By Harry Rilling
Democratic mayoral candidate
NORWALK, Conn. – We Norwalkers often think of SoNo as cutting edge and unique, but neighboring towns have jumped on the revitalization bandwagon and, as one local restaurateur described to me, “They’re eating our lunch.”
The creation of SoNo was the product of a unique partnership between Norwalk’s municipal government and the SoNo community, and was actively supported by mayoral administrations for 30 years. But, according to many of SoNo’s merchants and residents, the partnership has deteriorated recently because of a lack of mayoral leadership. Crime in South Norwalk has dropped significantly over the past 20 years, but the current administration has failed to address many other obvious problems:
Merchants and property owners do a good job on their own land, but the gutters and public spaces and nooks and crannies frequently become unsightly. There is no substitute for the daily deployment of city carts, push brooms, and shovels. This would show that Norwalk cares, and it’s a policy that a mayor could implement.
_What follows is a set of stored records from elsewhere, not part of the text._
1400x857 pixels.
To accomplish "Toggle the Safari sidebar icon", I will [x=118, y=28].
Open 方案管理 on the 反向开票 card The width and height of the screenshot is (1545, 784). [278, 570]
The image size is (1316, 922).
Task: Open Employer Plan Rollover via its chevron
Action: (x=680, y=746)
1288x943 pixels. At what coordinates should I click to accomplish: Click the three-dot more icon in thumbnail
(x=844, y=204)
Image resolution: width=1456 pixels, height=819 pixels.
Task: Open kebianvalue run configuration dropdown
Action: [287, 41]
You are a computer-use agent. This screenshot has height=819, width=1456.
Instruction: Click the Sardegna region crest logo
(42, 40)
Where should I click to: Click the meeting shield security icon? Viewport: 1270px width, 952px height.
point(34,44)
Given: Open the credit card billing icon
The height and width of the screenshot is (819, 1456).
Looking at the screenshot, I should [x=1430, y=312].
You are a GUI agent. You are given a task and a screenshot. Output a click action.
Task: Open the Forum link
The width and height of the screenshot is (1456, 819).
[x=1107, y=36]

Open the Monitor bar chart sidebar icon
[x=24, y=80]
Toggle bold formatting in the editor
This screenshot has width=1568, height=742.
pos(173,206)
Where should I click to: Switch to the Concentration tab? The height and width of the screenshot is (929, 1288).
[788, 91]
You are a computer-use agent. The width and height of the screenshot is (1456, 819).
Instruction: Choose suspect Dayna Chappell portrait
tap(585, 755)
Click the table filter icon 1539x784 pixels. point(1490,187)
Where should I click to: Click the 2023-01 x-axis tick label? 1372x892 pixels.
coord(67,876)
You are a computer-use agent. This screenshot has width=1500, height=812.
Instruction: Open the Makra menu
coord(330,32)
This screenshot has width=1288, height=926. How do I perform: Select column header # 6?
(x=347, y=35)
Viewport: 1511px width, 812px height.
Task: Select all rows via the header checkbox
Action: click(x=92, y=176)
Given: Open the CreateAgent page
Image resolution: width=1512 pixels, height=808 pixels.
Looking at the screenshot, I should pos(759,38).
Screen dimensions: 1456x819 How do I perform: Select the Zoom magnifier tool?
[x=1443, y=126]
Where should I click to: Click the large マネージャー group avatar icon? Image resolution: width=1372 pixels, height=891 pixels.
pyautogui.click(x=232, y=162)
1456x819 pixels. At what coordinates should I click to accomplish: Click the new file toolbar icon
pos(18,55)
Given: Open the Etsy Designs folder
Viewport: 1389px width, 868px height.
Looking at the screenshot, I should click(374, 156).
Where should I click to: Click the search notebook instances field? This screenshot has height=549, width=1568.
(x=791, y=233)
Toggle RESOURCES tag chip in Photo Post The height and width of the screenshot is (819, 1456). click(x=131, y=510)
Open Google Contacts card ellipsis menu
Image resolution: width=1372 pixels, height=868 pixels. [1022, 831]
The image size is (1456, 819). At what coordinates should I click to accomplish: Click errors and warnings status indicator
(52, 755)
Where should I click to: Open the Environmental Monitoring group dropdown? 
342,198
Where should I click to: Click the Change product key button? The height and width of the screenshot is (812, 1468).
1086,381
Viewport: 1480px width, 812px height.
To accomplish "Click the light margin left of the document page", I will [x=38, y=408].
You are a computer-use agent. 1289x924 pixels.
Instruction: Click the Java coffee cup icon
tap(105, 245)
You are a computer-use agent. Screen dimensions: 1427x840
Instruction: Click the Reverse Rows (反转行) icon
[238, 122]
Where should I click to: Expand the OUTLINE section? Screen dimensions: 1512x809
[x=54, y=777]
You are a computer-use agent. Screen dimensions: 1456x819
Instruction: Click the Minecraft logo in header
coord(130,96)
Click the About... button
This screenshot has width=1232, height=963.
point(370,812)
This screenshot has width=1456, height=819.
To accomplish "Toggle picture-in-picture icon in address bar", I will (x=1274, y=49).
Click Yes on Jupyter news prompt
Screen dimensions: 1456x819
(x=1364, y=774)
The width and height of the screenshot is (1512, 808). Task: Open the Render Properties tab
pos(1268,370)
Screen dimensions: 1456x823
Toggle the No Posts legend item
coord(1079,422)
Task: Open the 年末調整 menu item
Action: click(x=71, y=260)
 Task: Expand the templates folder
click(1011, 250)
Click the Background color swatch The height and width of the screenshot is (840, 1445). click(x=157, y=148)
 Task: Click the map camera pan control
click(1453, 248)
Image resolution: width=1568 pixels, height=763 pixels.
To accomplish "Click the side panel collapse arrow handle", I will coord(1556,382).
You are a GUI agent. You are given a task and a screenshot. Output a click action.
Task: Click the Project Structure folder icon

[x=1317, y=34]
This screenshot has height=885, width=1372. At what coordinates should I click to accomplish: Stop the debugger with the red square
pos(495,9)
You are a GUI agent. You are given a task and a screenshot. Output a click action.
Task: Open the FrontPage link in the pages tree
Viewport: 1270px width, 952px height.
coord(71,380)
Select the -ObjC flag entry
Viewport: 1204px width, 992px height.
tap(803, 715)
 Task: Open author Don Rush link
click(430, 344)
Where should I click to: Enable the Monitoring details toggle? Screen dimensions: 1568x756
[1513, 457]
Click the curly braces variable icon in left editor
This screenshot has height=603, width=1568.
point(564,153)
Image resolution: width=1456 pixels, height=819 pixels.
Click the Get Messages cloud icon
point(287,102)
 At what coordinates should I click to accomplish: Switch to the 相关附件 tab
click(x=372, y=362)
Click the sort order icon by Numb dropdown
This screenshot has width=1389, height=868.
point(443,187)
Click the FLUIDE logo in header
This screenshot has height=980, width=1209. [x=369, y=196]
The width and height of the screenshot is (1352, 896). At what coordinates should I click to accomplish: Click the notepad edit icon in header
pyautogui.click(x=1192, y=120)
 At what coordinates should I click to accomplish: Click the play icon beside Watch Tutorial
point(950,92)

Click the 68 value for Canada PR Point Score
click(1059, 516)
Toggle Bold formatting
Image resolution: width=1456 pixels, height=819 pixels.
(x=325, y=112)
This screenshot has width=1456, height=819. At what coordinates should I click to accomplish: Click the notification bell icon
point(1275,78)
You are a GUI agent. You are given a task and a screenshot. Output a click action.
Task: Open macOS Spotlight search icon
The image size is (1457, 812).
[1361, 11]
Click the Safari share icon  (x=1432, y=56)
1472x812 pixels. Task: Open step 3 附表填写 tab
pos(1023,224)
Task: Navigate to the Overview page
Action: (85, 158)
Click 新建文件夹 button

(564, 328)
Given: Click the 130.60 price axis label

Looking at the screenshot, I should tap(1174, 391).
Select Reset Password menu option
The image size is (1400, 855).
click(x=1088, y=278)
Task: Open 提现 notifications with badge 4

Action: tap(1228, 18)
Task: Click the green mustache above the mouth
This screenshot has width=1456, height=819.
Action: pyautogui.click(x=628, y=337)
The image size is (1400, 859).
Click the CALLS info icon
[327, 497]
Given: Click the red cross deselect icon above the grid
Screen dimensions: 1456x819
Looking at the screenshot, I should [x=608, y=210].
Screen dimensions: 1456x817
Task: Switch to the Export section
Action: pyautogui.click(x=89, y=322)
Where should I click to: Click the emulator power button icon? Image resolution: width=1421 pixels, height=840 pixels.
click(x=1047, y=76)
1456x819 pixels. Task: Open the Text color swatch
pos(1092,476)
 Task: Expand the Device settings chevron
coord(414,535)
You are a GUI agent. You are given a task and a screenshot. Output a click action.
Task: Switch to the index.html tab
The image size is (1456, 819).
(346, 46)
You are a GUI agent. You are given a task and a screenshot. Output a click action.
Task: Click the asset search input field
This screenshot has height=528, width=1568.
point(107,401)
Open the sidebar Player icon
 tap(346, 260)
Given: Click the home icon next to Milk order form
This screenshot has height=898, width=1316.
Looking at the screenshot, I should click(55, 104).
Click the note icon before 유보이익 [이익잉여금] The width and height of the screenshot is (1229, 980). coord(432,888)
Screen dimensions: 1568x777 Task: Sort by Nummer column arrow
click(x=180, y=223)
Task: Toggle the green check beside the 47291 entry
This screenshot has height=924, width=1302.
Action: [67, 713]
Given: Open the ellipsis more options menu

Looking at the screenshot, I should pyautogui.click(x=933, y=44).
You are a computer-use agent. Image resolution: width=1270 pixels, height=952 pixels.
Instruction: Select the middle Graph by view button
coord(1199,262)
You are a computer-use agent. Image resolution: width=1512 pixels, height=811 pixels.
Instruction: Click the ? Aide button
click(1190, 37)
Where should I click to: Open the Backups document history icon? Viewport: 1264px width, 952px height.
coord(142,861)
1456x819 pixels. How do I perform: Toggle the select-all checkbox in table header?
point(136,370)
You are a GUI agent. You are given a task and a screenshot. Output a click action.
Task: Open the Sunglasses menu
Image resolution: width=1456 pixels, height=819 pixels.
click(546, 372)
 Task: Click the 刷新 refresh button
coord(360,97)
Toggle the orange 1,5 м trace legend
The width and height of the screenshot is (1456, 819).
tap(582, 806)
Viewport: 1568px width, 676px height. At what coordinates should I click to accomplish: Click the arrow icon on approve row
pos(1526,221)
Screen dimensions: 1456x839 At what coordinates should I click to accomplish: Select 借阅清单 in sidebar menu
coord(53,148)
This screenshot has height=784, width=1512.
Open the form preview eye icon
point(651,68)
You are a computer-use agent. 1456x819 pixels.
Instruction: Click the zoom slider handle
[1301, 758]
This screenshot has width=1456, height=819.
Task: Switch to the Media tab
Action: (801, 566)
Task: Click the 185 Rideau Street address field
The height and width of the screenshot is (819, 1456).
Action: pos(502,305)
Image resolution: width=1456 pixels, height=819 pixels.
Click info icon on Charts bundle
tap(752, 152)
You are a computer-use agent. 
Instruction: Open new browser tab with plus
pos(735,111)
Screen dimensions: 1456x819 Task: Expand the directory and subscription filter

There is not enough of it on-street or on-site. The Maritime Garage offers abundant cheap parking at night, but its location is obscured. Kiosks at the other lots offer a confusing array of rates that differ between lots. At 6 p.m., when folks start arriving to enjoy a relaxing night out, we offer four different rate schemes for five parking options. Enforcement is stern, and frustration from businesses and visitors is high. A reexamination and simplification of our parking regime is urgently needed.
Our businesses depend on customers who don’t live here, yet out-of-town visitors are often unsure where they are and where to go. In city planning, “wayfinding” refers to the consistent, organized use of signs and symbols that help folks navigate – and we could use some mayoral initiative in this area.
• Highly-visible logo-style signage should start at the highway exits and lead visitors straight to SoNo, with arrows to parking lots as one gets near.
• Once out of the car, footprints or other symbols painted on the sidewalk could lead visitors to notable destinations. A handout map and large neighborhood maps near parking kiosks would also help out-of-towners to better orient themselves.
• Perhaps SoNo’s biggest failing is the lack of a clear connection between the aquarium and Washington Street. It’s an unclear route that needs to be made more hospitable. A similarly unclear route exists between the train station and downtown. Better signage and markings for pedestrians, improved lighting, and other simple enhancements would help immensely.
We shouldn’t tolerate unkempt streets, out-of-town visitors wandering around SoNo unsure of where to park, and unsure of how to find our small businesses and other destinations. Let’s reinvigorate the SoNo partnership to put SoNo back on top.